My wife and I are polar opposites when it comes to our finances. I am frugal-minded but she is more of a spend thrift. This is leading to a lot of conflict between us. We usually fight over really small things like buying a name brand cereal instead of a cheaper option or going to the movies instead of staying at home. Recently, we’ve gotten to a point where nearly every purchase causes a lot of tension. Is it normal for married couples to have this kind of problem? Is there anyway to solve it? Help me out, Jeff.

Dan A.
Cornwall, Ontario

 

Dan,

Is it normal for married couples to have disagreements? Absolutely!! Are the issues that cause the conflicts insurmountable? Absolutely not!

Look, everyone agrees that money is valuable, but everyone values it in a different way.

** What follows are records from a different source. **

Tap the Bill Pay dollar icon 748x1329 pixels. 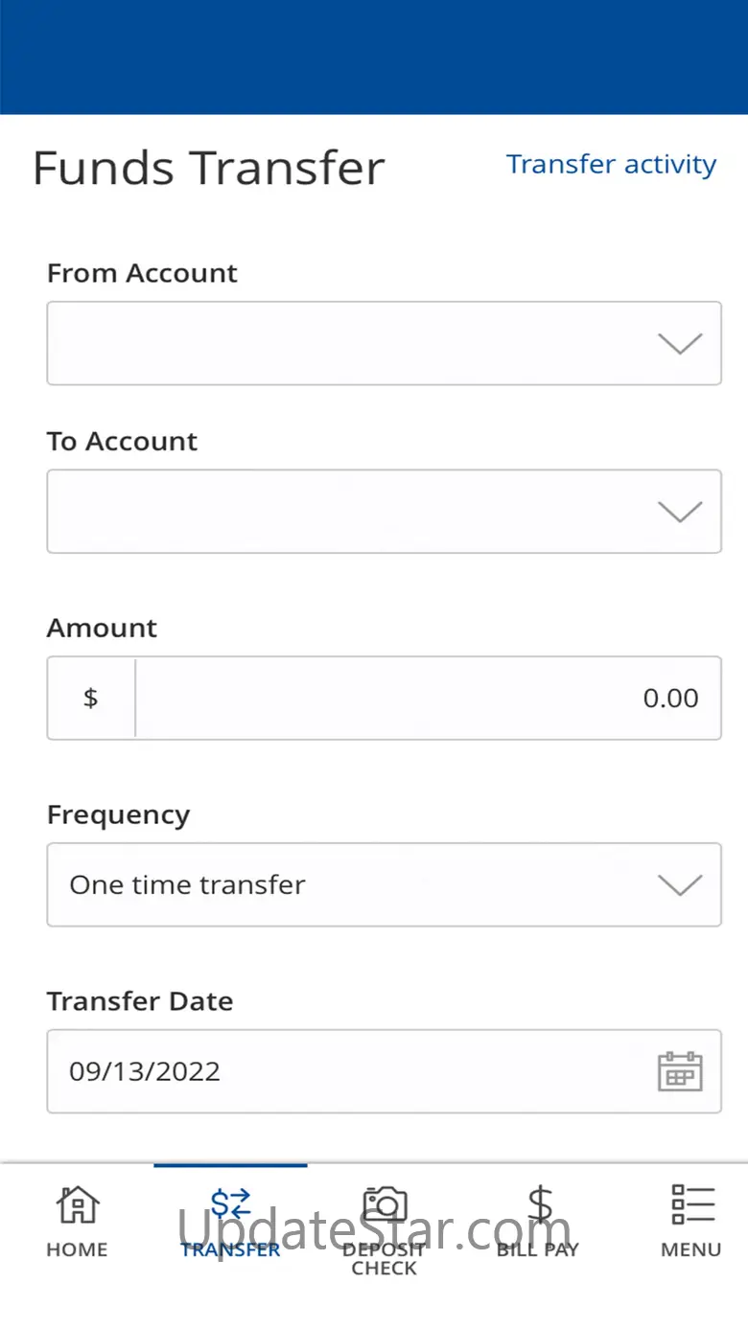point(540,1204)
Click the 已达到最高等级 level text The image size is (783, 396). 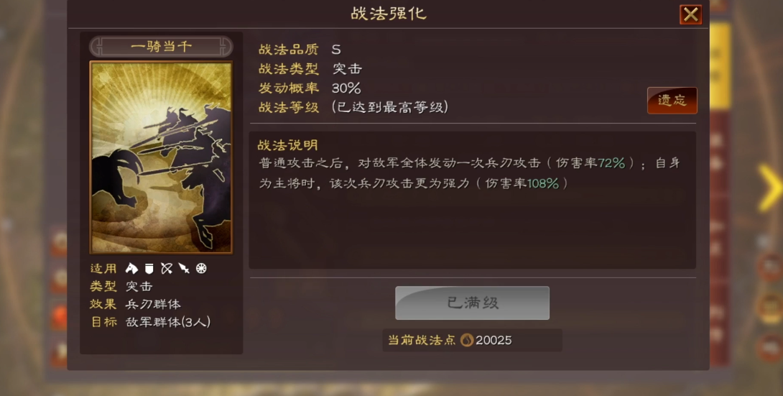coord(389,107)
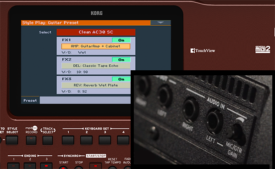Choose Keyboard Set 2 button
Image resolution: width=275 pixels, height=169 pixels.
point(87,140)
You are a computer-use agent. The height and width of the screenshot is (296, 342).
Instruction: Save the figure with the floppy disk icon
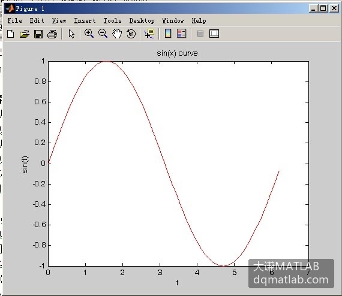tap(38, 34)
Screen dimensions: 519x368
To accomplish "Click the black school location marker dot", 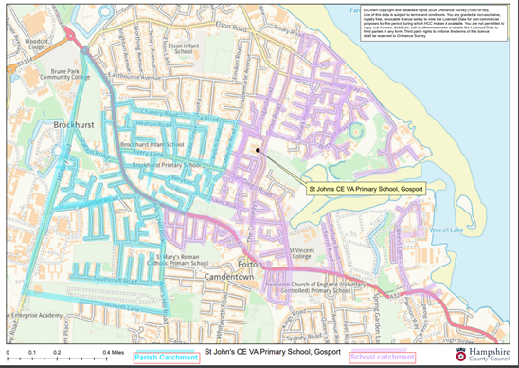I will 258,150.
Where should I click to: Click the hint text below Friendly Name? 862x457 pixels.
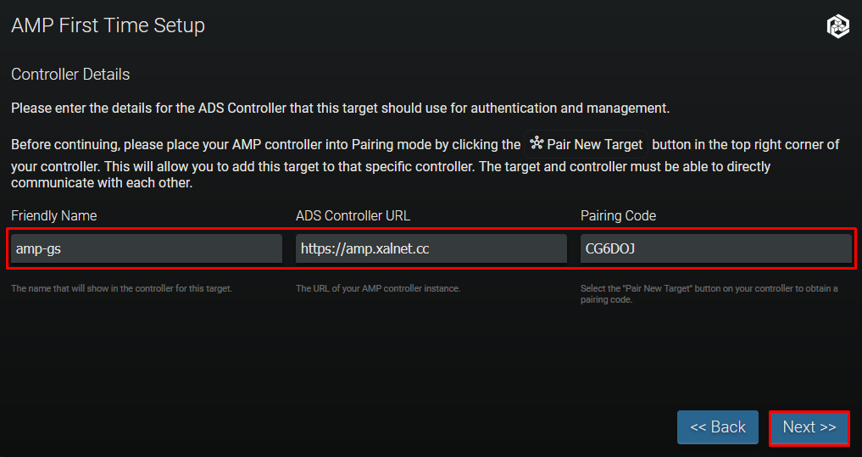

That is not meant to be a philosophical black hole – it’s just the truth.

I’m not going to say that your wife is irresponsible and I’m not going to say that you are too cheap for your own good. There is a middle ground that will make both people in a relationship happy and allow you to be financially secure.

I want you to find this happy medium but it is different for every relationship. However, I think that if you follow these few simple tips you’ll have fewer fights and more happiness in your marriage.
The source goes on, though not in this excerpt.